In the early hours of last Thursday morning, The Cango Wildlife Ranch in South Africa welcomed a new little fresh-faced baby. Hilda and Herbert, the Pygmy Hippopotamus pair had successfully mated and gifted the ranch with a beautiful 5.1kg healthy baby boy named Harry.
Hilda's water broke last Wednesday afternoon, creating much excitement and anticipation on the ranch. Immediately Hilda and Herbert were separated, making it easier for staff to observe Hilda. The Hippo pond was drained as well to eliminate the risk of her giving birth in the water. Ranch Director, Rob Hall, and Reptile Curator, Neal Martin monitored Hilda throughout Wednesday night...quietly watching her from a safe distance. After a long and uncomfortable night Rob and Neal dozed off just after 5h30 and awoke just less than an hour later, only to discover that Hilda had just given birth! They quietly observed the mother and baby for some time. Hilda was clearly exhausted!
Photo credits: Cango Wildlife Reserve
The Pygmy Hippopotamus' wild population is classified as critically endangered. There are fewer than 3000 left in the wild. They hail from West Africa, mainly confined to Liberia, with small numbers in the neighboring countries of Sierra Leone, Guinea and the Ivory Coast. So for Cango Wildlife Ranch, from Oudtshoorn South Africa, to successfully breed another endangered species is a very proud moment for all involved.

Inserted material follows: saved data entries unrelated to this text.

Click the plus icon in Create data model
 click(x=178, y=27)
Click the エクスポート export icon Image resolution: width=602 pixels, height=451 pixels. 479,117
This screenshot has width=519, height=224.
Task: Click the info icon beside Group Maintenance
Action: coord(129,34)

Read more beneath the fold.
Based on history, Hilda does not have the best track record when it comes to her 'motherly skills' - she could be a great mom, however, she unfortunately lacks the skill of feeding her babies. Just days earlier staff attempted to milk Hilda in order to collect colostrum, should they be in a situation were they have to remove the baby. Hilda made this very difficult and after collecting just a few milliliters staff realized they would have to make another plan. Colostrum (the first milk) is vitally important for a baby as it contains antibodies to protect the newborn against disease, as well as being lower in fat and higher in protein than ordinary milk. Luckily, cow’s colostrum is a fantastic replacement for hippo colostrum, which was great news as it was readily available.
The mother and calf were closely monitored, and after 5 hours of no feeding, the decision was made to pull the calf from its mom in the hopes of his survival. Harry was immediately weighed, wrapped in blankets and transported to the hand-rearing facility where he was fed. He is being hand-reared by very loving curator and caretaker, Toni Inggs. Hilda's delayed birth raised much concern at the time, but park officials are proud to announce that both mom and baby are doing exceptionally well and they hope to introduce them to the public in the near future.
Of course, giving birth can take quite a lot out of any animal, therefore Hilda is on a special diet which is rich in nutrients. Harry spent his first 3 days on colostrum, and has since been weaned onto his staple diet consisting of an ideal milk and water solution.
Harry was named after Prince Harry of Wales, for his true grit spirit, and for his love and passion for Africa and its wildlife.